Discovery paves path forward in the fight against the deadliest form of malaria

In studies with mice, investigators discovered that the EphA2 protein is important for onset of leaky brain, a hallmark symptom of cerebral malaria. The team also demonstrated that blocking EphA2 with different drugs prevented this dangerous symptom from occurring. According to the researchers, the findings indicate that a similar therapeutic strategy could potentially prevent the disease in humans.

"The advance is really significant," says Tracey Lamb, Ph.D., senior author of the study and associate professor in Pathology at University of Utah Health. "New targets to block a leaky brain in malaria are urgently needed to prevent mortality from cerebral malaria."

The research, led by scientists at U of U Health in collaboration with Centre Pasteur du Cameroun in Cameroon, appears online in the journal PLOS Pathogens.

Cerebral malaria strikes more than 575,000 each year, disproportionately affecting young children in sub-Saharan Africa. The tropical disease causes fluids to leak from the brain, and coma, eventually killing 20% of those who are infected. Among survivors, 80% develop long-term neurodevelopmental symptoms including seizures and mental health disorders.

Disruption of the blood brain barrier is a critical step in the pathogenesis of cerebral malaria that makes the disease so deadly. True to its name, the blood brain barrier is made up of cells that line blood vessels and fit together tightly, assembling into a barricade. The semi-permeable cell wall keeps fluids from the nervous system from mixing with the bloodstream while allowing essential metabolites to pass through.

Researchers took note of EphA2 when they saw that the molecule became activated at the site of the blood brain barrier just prior to its breakdown. Further investigation showed that EphA2 disrupts the blood brain barrier by loosening the tight junctions between cells, removing the glue that keeps these cells bound to each other.

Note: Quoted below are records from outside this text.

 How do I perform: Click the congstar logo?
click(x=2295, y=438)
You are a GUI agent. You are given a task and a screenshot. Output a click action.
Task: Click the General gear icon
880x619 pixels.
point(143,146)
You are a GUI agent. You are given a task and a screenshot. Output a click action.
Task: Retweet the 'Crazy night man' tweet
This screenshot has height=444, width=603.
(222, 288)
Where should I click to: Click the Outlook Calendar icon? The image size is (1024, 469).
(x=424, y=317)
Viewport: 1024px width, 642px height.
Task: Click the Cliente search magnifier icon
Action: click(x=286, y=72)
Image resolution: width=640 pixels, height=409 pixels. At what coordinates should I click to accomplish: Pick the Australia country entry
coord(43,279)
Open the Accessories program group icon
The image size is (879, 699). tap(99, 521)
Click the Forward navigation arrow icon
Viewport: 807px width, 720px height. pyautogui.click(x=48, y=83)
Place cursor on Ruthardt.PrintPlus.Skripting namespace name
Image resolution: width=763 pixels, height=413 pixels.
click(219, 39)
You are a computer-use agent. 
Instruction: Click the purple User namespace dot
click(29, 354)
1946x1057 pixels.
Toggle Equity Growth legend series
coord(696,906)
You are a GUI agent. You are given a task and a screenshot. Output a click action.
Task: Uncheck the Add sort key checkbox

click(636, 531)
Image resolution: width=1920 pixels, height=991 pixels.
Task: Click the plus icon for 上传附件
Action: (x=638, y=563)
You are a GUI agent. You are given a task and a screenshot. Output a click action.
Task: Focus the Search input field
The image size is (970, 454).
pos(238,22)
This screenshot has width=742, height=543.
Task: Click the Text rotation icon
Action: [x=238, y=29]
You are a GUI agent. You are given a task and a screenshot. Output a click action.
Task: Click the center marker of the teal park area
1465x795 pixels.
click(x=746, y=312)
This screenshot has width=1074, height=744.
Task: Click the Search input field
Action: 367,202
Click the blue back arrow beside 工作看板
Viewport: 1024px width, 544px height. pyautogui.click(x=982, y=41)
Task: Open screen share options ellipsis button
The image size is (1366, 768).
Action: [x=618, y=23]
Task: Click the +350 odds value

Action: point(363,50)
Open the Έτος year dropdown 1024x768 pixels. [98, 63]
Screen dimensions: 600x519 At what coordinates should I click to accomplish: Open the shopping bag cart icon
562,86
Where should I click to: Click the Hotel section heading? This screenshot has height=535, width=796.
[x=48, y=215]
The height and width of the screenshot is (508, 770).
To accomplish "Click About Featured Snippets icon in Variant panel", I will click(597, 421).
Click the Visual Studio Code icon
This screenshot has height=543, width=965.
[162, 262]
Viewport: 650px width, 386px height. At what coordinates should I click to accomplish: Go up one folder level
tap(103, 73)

With a key player identified, the scientists wondered whether blocking EphA2 would protect the blood brain barrier during infection. Treating infected mice with two different agents showed this seems to be the case. One agent was a repurposed cancer drug, Nilotinib, that inhibits several molecules including EphA2. The second was an engineered protein that specifically blocked molecules called ephrin ligands that will interact with EphA2 and prevent its activation.

According to the study's first author Thayer Darling, Ph.D., it is notable that both therapeutics were effective when given four days after infection. They did not need to be administered as a preventive prior to infection which can be difficult to do in a real-world situation.

"Usually children are not brought in to the clinic until they're already experiencing symptoms of malaria," says Darling, who carried out the research as a graduate student with Lamb. "We're hopeful that therapeutics that target EphA2 may be able to prevent cerebral malaria in children after the onset of those initial symptoms."

The work was primarily conducted in laboratory mice but additional results show clinical relevance. Blood from children with symptoms of cerebral malaria have elevated levels of an Ephrin protein that binds EphA2. Finding the marker in these children suggests the same pathway mediates the disease in both mice and humans.

"Understanding how infection with malaria parasites can lead to deleterious neurological conditions is key to discovering new therapeutic means to curb malaria-associated deaths globally," says co-author Lawrence Ayong, Ph.D., a professor at Centre Pasteur du Cameroun. "This research is very exciting and leads the way for future studies focused on modulating the activity of this protein in humans as a way to prevent malaria-associated deaths in children."